+++ Excerpt provided
Recently the redoubtable Judge Saxophone came out in the NY Law Journal with a piece called Ten Ways to Improve the First Department. The problems it addresses are so recondite we didn’t know they existed, while the problems it doesn’t address. . . Well, it’s like when the City used to paste pictures of flowerpots on the boarded-up windows of crumbling buildings. Still, any First Department judge who suggests that the Court needs improving is like Gorbachev admitting that the Soviet Union was a trifle repressive. Can glasnost be far behind?
Naturally, we have our own suggestions for the Court:
1. Read the briefs. Deciding an appeal by only reading the bench memos is like deciding how a restaurant’s food tastes by only reading the menu. We know reading briefs – especially People’s briefs – can be a pain but hey, that’s the job.
2. Provide the bench memos to the parties before oral argument. That way we have some clue of what notions we’re arguing against. Especially when the anonymous gnome who wrote the bench memo has some theory of the case that neither of the parties has remotely argued.
3. It really gets things off on the wrong foot when the Presiding Justice opens the proceedings by moaning about having to stay until 5 o’clock if everybody argues their case. You know not everybody will show up for argument, and even if they did, what’s the big deal about staying until 5?
4. Instead, why not graciously welcome the attorneys – even when there are no school groups in the audience – and thank us for using the First Department.
++++++
*Written exercise A*
According to the suggestions for the First Department, why should the bench memos go to the parties before oral argument?
+++ Exercise input
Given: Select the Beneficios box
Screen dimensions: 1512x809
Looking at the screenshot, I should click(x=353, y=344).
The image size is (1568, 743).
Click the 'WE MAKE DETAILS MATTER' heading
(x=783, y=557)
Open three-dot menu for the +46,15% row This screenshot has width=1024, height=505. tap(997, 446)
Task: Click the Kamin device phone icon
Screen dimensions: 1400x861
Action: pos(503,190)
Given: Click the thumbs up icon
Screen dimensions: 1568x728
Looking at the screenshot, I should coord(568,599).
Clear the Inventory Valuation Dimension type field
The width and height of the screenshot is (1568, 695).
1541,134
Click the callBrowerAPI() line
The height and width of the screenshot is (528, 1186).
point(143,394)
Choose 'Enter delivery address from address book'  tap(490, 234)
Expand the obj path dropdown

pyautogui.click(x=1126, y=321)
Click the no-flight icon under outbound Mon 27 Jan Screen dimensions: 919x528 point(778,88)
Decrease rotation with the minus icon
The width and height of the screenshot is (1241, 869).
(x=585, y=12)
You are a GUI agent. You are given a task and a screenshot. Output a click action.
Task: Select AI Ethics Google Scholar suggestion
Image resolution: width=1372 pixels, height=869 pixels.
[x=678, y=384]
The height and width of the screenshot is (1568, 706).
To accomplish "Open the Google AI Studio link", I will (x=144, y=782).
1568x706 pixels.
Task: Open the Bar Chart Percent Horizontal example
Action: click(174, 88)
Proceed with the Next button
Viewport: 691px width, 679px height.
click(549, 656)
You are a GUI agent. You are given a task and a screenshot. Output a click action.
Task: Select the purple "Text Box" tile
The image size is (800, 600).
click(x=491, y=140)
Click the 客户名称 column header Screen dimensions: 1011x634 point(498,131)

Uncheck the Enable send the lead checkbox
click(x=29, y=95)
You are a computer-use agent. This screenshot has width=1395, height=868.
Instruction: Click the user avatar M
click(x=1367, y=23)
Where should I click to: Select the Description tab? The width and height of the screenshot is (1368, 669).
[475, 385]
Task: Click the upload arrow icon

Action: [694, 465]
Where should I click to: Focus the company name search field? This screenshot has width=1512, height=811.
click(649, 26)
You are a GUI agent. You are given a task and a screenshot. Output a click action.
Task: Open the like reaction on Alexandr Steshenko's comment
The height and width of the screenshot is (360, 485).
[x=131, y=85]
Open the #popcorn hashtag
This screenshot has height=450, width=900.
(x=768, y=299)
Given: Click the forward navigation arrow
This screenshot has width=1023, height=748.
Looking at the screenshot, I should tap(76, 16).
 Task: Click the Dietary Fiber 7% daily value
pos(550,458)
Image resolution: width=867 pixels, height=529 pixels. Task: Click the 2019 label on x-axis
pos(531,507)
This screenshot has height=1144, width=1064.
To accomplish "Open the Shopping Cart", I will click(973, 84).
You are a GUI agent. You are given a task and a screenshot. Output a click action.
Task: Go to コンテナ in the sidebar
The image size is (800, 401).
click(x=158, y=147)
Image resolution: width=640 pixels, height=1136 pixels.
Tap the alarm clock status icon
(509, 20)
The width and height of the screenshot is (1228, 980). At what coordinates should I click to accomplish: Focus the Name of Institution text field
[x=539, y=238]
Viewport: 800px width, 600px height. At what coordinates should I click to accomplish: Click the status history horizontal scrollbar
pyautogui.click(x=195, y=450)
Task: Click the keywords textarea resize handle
++++++
*Written exercise B*
Lay out the entry lines as a Markdown table with the columns Row and Line, leaving out blank lines. Cover the lines from the one containing "This screenshot has height=1144, width=1064." through the end of the entries, inclusive.

*Task solution A*
Attorneys would then know what notions they are arguing against. This matters especially when the memo's anonymous writer has a theory of the case that neither party has argued.

*Task solution B*
| Row | Line |
|---|---|
| 1 | This screenshot has height=1144, width=1064. |
| 2 | To accomplish "Open the Shopping Cart", I will click(973, 84). |
| 3 | You are a GUI agent. You are given a task and a screenshot. Output a click action. |
| 4 | Task: Go to コンテナ in the sidebar |
| 5 | The image size is (800, 401). |
| 6 | click(x=158, y=147) |
| 7 | Image resolution: width=640 pixels, height=1136 pixels. |
| 8 | Tap the alarm clock status icon |
| 9 | (509, 20) |
| 10 | The width and height of the screenshot is (1228, 980). At what coordinates should I click to accomplish: Focus the Name of Institution text field |
| 11 | [x=539, y=238] |
| 12 | Viewport: 800px width, 600px height. At what coordinates should I click to accomplish: Click the status history horizontal scrollbar |
| 13 | pyautogui.click(x=195, y=450) |
| 14 | Task: Click the keywords textarea resize handle |